» **Page text**
%%

Typeless literal constants
A typeless constant does not have an intrinsic type in XL Fortran.
Hexadecimal, octal, binary, and Hollerith constants can be used in any situation
where intrinsic literal constants are used, except as the length specification
in a type declaration statement (although typeless constants can be used in
a type_param_value in CHARACTER type
declaration statements). The number of digits recognized in a hexadecimal,
octal, or binary constant depends on the context in which the constant is
used.
Hexadecimal constants
The form of a hexadecimal constant is:

>>-+-+-X-+--+-'--hexadecimal_number--'-+-+---------------------><
| '-Z-' '-"--hexadecimal_number--"-' |
+-+-'--hexadecimal_number--'-+--+-X-+-+
| '-"--hexadecimal_number--"-' '-Z-' |
'-Z--hexadecimal_number---------------'
- hexadecimal_number
- is a string composed of digits (0-9) and letters
(A-F, a-f). Corresponding uppercase
and lowercase letters are equivalent.
The Znn...nn form of a hexadecimal constant
can only be used as a data initialization value delimited by slashes. If this
form of a hexadecimal constant is the same string as the name of a constant
you defined previously with the PARAMETER attribute, XL Fortran recognizes
the string as the named constant.
If 2x hexadecimal digits are present, x bytes are represented.
See Using typeless constants for information on how XL Fortran interprets
the constant.

%%

» **Data provided**
%%

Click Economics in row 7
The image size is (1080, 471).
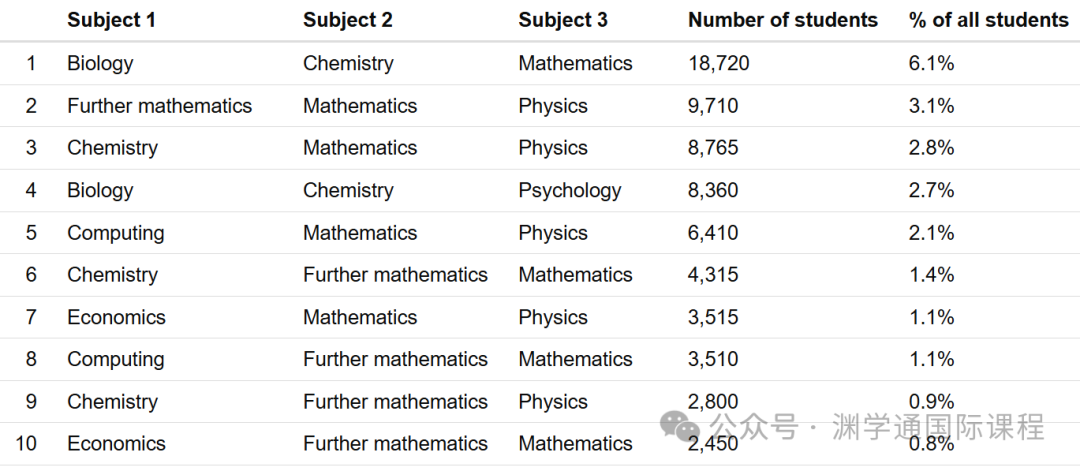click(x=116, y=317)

%%
%%

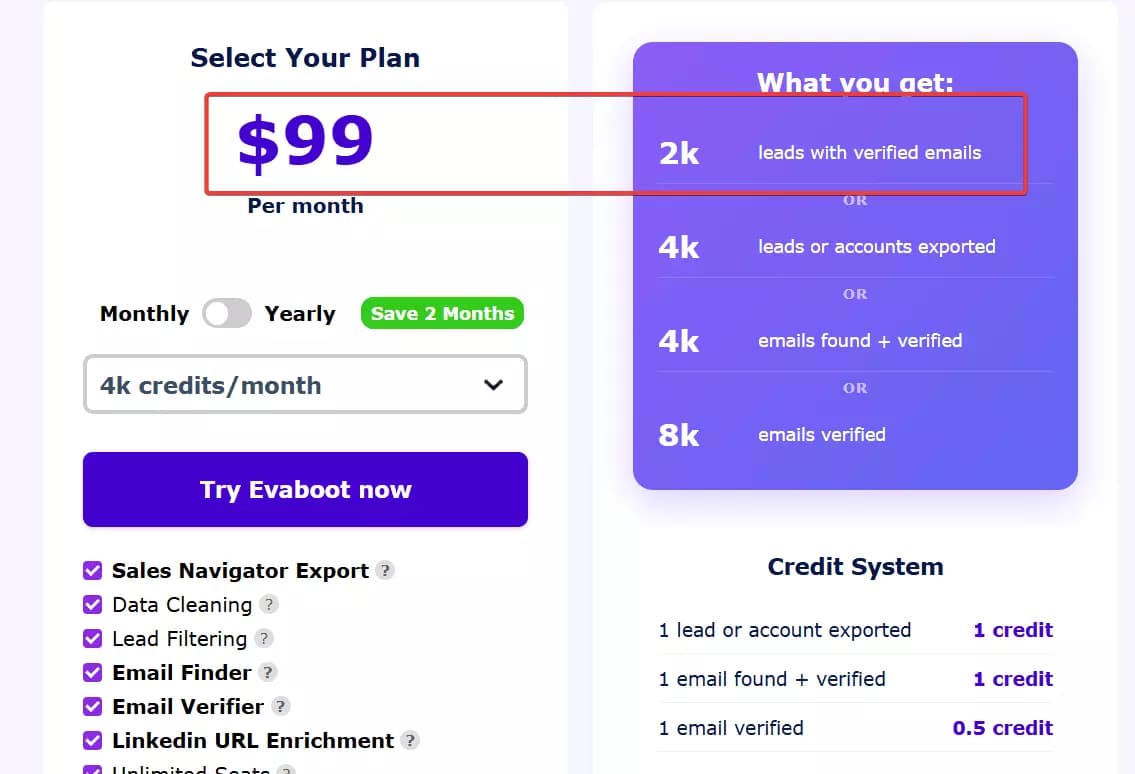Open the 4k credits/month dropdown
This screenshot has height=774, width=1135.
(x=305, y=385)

%%

Copy the Fortran constants text from "The Znn...nn form" up to and including "bytes are represented.", substituting "parentheses" for "slashes". The records are separate material, unrelated to the Fortran constants text.

The Znn...nn form of a hexadecimal constant
can only be used as a data initialization value delimited by parentheses. If this
form of a hexadecimal constant is the same string as the name of a constant
you defined previously with the PARAMETER attribute, XL Fortran recognizes
the string as the named constant.
If 2x hexadecimal digits are present, x bytes are represented.